Lange tijd heb ik mij afgevraagd hoe het komt dat ik van alle type diagnoses die de kinderen in mijn bus hebben, de meeste affiniteit heb met kinderen in het autistische spectrum. Inmiddels heb ik het antwoord. Ik ben een ervaringsdeskundige. Nu mijn moeder ouder wordt, wordt ook steeds duidelijker dat zij in dat autistische spectrum zit en dat ik een aangeleerd dan wel aangeboren mechanisme in me heb om daar op een harmonieuze manier mee om te gaan. Wat ik vroeger altijd aanzag voor eigenwijs, koppig, control freak of zelfs arrogant, herken ik nu als “niet tegen veranderingen kunnen en daarom graag de touwtjes in handen hebben en anderen vertellen hoe het moet”. Want zelf praktisch zijn ho maar. En owee als je de dingen op je eigen manier doet. Of op een intuïtieve manier. Dan breekt werkelijk de hel los met een bombardement aan argumenten waarom ik het fout heb, fout doe of fout zie. Waar ik vroeger met een minstens even groot bombardement aan argumenten tegen in ging en meestal verloor en dan boos stampend wegliep van het strijdtoneel. Want ingeven van mijn kant? Forget it. Ik was en ben minstens even eigenwijs. Dat wil zeggen, ik denk dat ik naast een vermogen om een harmonieuze sfeer te creëren, ook een aangeboren mechanisme in me heb om mezelf niet te verloochenen. Dat is mijn intuïtieve kant, mijn kompas waar ik werkelijk op vaar, ook al heb ik de kunst van het debatteren in hoge mate ontwikkeld. Hoe kan het ook anders. Al op zeer jonge leeftijd had ik mijn moeder om op te oefenen waardoor ik tijdens mijn studie hoge cijfers haalde voor sociologie, waarin ik in werkstukken en papers helder uiteen kon zetten hoe de verhoudingen en rollen in groepen lagen. Wat me nog steeds van pas komt als ik de groepsdynamiek in de bus moet beschrijven bij een klachtenafhandeling. Ik kan net als vroeger met mijn moeder, ook in de bus heel meegaand zijn, totdat een grens bereikt is en daarna is er geen discussie meer mogelijk maar wel een heldere analyse :D.

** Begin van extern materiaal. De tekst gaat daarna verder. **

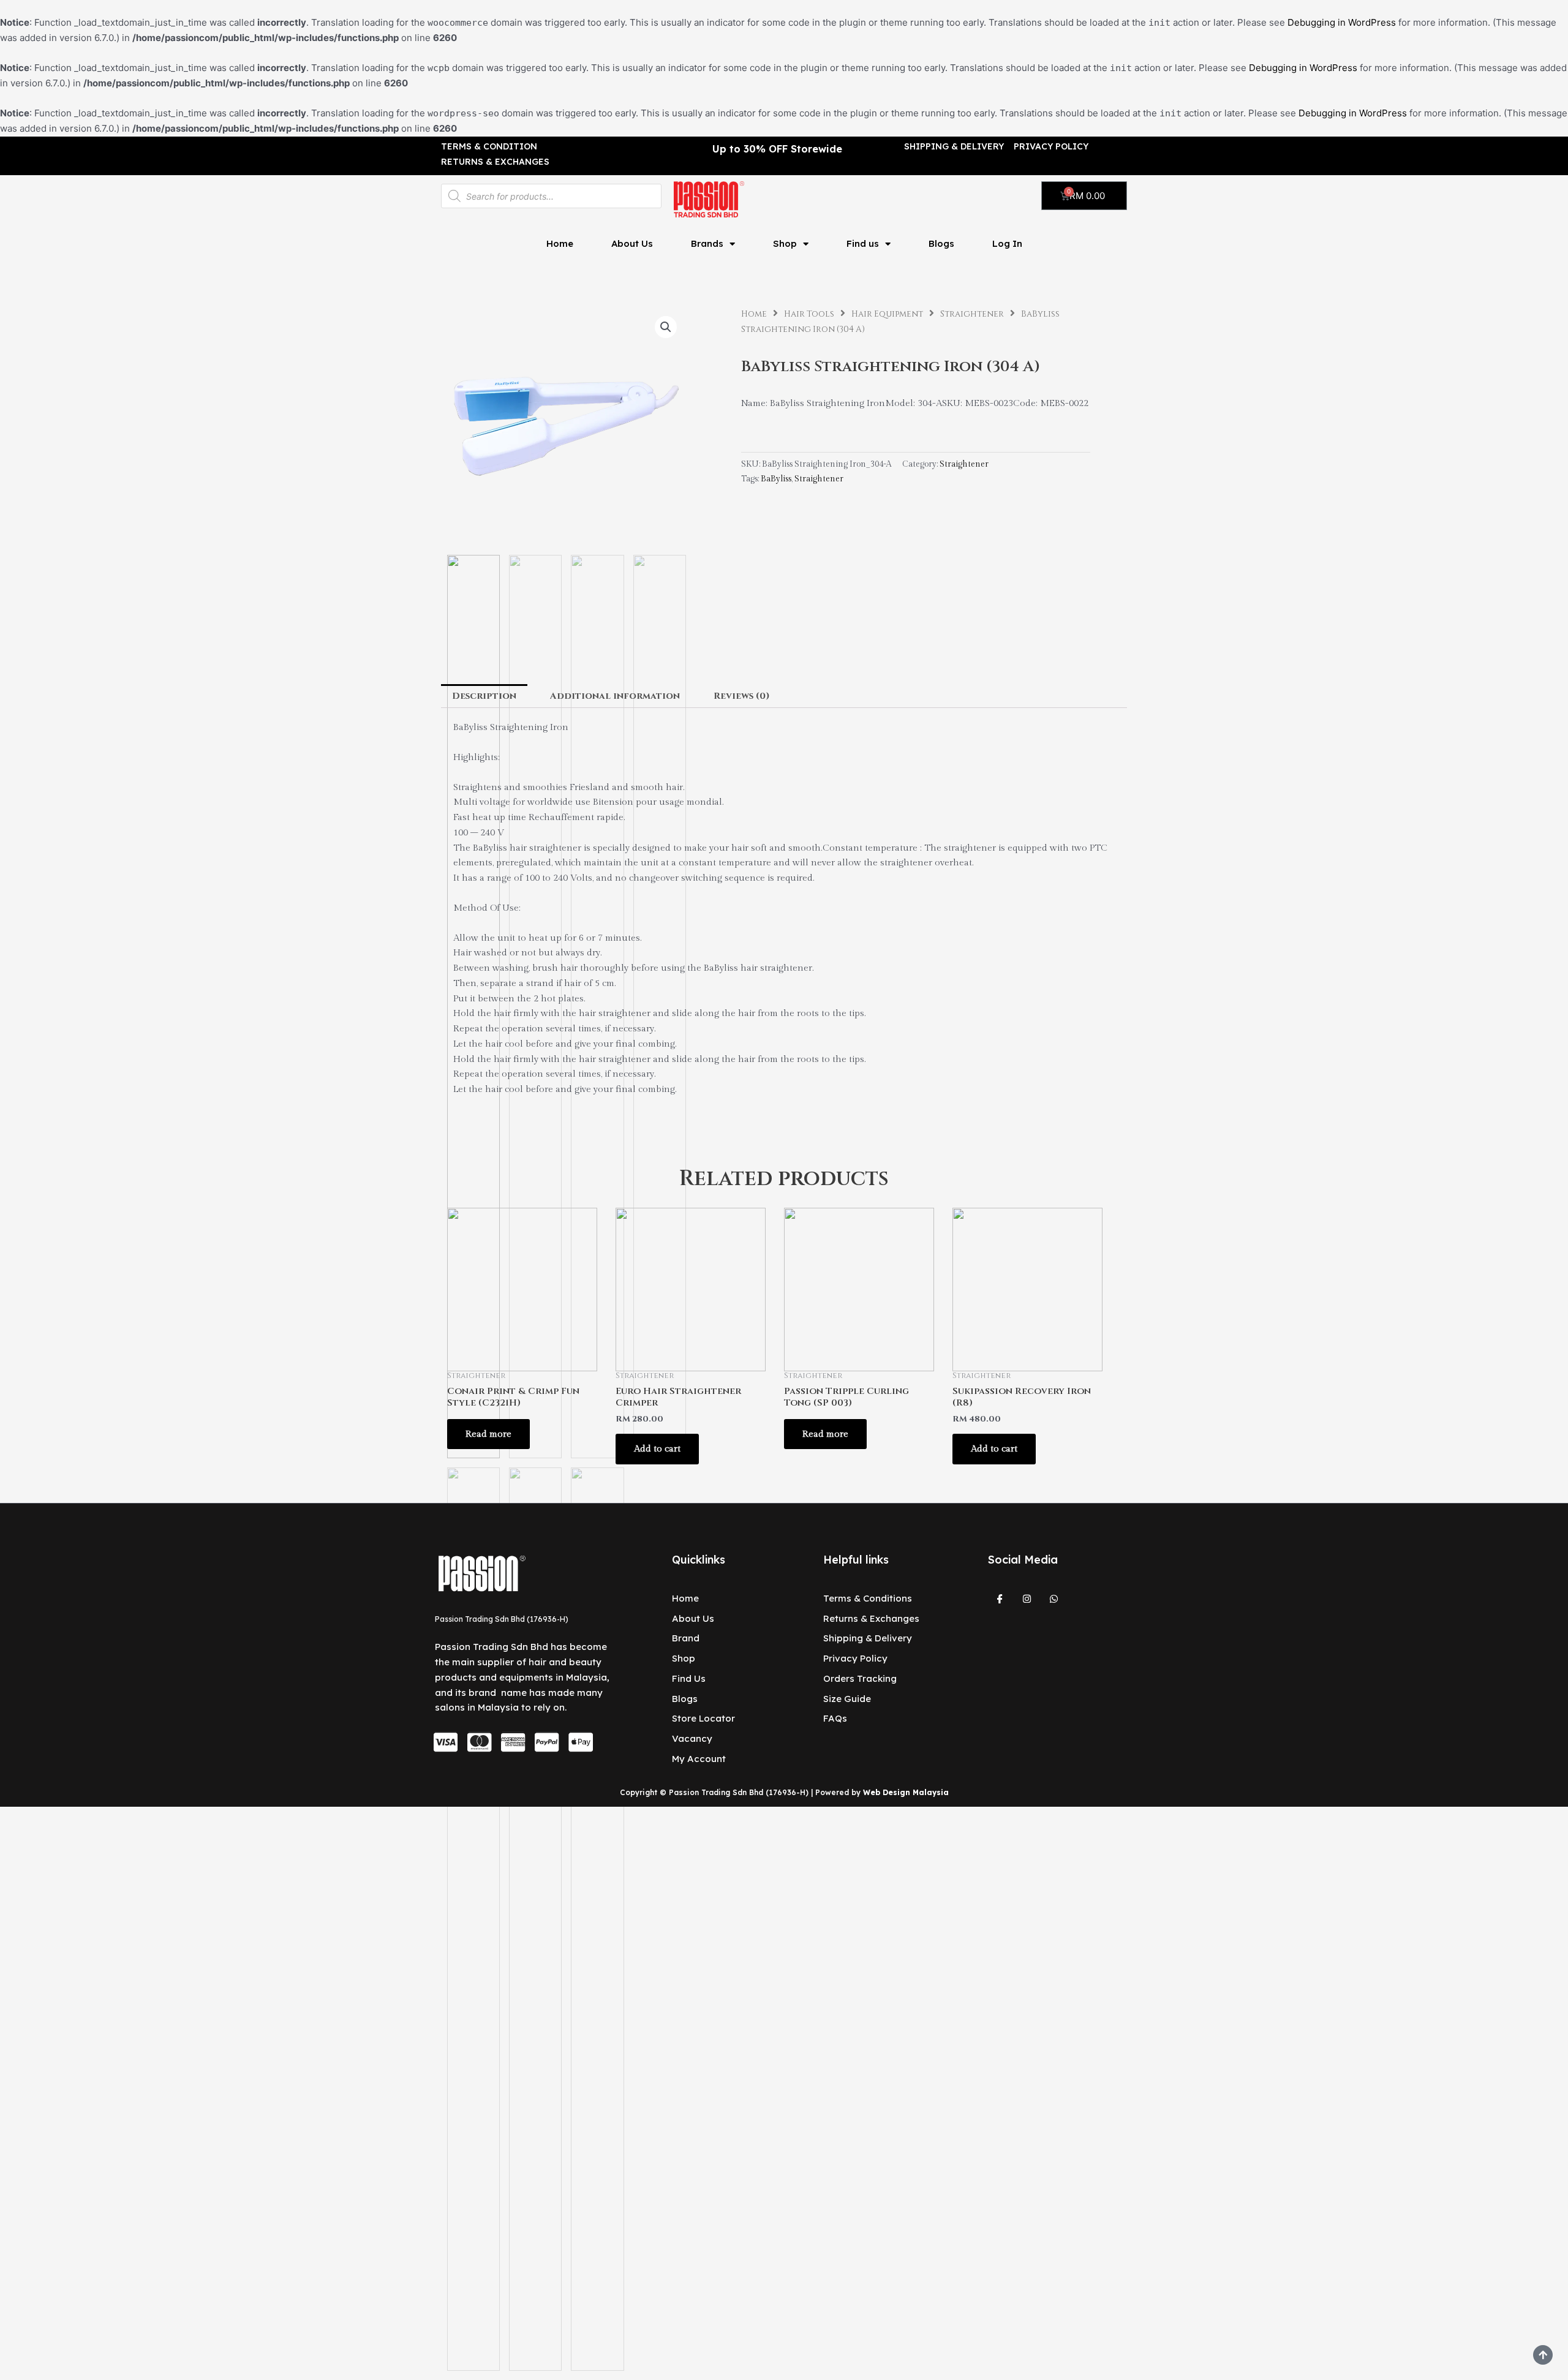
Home (559, 243)
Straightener (972, 314)
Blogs (941, 243)
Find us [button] (862, 243)
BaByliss (776, 479)
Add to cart (657, 1449)
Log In (1007, 243)
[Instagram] (1027, 1603)
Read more (488, 1434)
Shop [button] (785, 243)
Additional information (615, 696)
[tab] (484, 696)
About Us (632, 243)
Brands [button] (707, 243)
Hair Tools (809, 314)
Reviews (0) (742, 696)
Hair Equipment (887, 314)
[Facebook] (1000, 1603)
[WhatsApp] (1054, 1603)
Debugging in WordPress (1341, 22)
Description (484, 696)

Echter, nu mijn moesje zo oud is en met de praktische ervaring in de bus, ga ik geen schijndiscussies meer aan. Ik beperk me tot het benoemen van wat ik bij mijn moeder waarneem. Meestal angst en paniek omdat ze haar leven tussen haar vingers door voelt glippen en daarmee ook haar controle. Mijn hart bloedt als ik aan haar denk als klein meisje die in de tijd van nu, een diagnose zou hebben gekregen en daardoor gepaste begeleiding en ondersteuning. Maar in haar tijd was dat nog niet. Dus ze werd in haar leven vaak óf gezien als een aanstelster, óf als een bitch die altijd haar zin wilde doordrijven, en vrijwel nooit als iemand die heel veel emotioneel begrip, geduld en bescherming nodig had.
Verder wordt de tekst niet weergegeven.